**Given text**
════════════════════

Anonymous
Post 12/12/2021 12:24     Subject: AP's and covid delays

Transition SUCKS. I hated it. I totally get it. Transitioning to a new aupair each year is horrible too and emotional. We were lucky we liked a few alot who stayed 2 years with us at a time. My daughter cried herself to sleep for days after our last aupair left after 2 years.

Childcare transitions are really tough. Your intended AP will find another family that is ready for that transition. Give it a month or two to see if your daycare is going to work financially and logistically for your family and then make that decision. Breakups are hard, but if you allow her to match, travel come here excited and then realize it's a breakup situation, that will be so much worse.

And I read on a facebook group a line that really made sense to me, "don't wind yourself and your family up into knots over someone else's american dream."

You just can't. Your family comes first and she will be able to match and be an aupair if it's meant to be.
Anonymous
Post 12/10/2021 23:34     Subject: Re:AP's and covid delays

I kept my kids in daycare the last time I hired an au pair, because I was worried she would flake/ demand rematch to a better location than my snowy Midwestern city/ flame out somehow, and then I'd have no childcare at all. She flamed out spectacularly in a month (rematched, then quit on the second family and went home 10 days later). I gave up on au pairs.

Just keep your kids in daycare if it's working. My daycare (now aftercare) kind of sucks, but it's always there for me and never whines that I didn't buy it a BMW and pay for gas.
Anonymous
Post 12/10/2021 08:15     Subject: AP's and covid delays

OP - I could be wrong but it feels to me like you are considering giving up on the AP program and sticking with day care - if this helps at all, I think that sounds like a fine option that could work well for your family - dont worry about AP, she can certainly find a new host family and will have a great year here, if she ends up coming.
Anonymous
Post 12/10/2021 06:43     Subject: Re:AP's and covid delays

I would give it 1-2 months at the new daycare ad see how the kids are doing.

════════════════════

**Study material**
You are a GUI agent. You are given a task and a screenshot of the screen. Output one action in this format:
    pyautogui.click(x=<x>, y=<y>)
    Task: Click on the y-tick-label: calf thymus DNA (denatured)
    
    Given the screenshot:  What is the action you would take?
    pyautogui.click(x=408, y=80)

════════════════════

**What to do**
1. Transcribe the part of the au pair forum thread starting with "Just keep your" and going on through "kids are doing.".
2. In the au pair forum thread, how long did the au pair stay with the family of the poster whose daughter cried herself to sleep?
3. Take the au pair forum thread further from where it stops.

**Set of answers**
1.
Just keep your kids in daycare if it's working. My daycare (now aftercare) kind of sucks, but it's always there for me and never whines that I didn't buy it a BMW and pay for gas.
Anonymous
Post 12/10/2021 08:15     Subject: AP's and covid delays

OP - I could be wrong but it feels to me like you are considering giving up on the AP program and sticking with day care - if this helps at all, I think that sounds like a fine option that could work well for your family - dont worry about AP, she can certainly find a new host family and will have a great year here, if she ends up coming.
Anonymous
Post 12/10/2021 06:43     Subject: Re:AP's and covid delays

I would give it 1-2 months at the new daycare ad see how the kids are doing.

2. Two years.

3.
Anonymous
Post 12/09/2021 15:50     Subject: AP's and covid delays

I'm trying to get advice on how best to handle an odd situation. We matched with an au pair almost a year ago- that we really liked and have been excited to get here for the kids- however the borders were shut down from Covid, which delayed her ability to come (100% not her fault). In the meantime, we put them in a daycare center in the area- which we stayed at for a year despite problems. We had stayed there becuase we wanted some consistency and figured she'd be able to come soon. Well once it had been over 6 months, we didn't see the border re-opening and after a long discussion, we all agreed she should start a 1 year program abroad, and we would have her come the next summer (2022).

In the meantime, the other daycare got so bad, we had to switch the kids into a new daycare. It's been a month of hell getting them used to this change and the new center and they are just finally adjusting to the new setting. (Dec. 2021). I'm really nervous about chanigng everything for them again in just 5-6 months. My worry is they will finally (hopefully) like the new daycare center and then I will be pulling them out to be with someone who (for them) is essentially a new stranger.

But we also really like our expected au pair. I guess I wondering if we continue with the changes or if we should try and stick out with the new location? I want to be able to have an upfront conversation with the AP, becuase if she needs to re-match that can take quite a bit of time, and I don't want to short change her.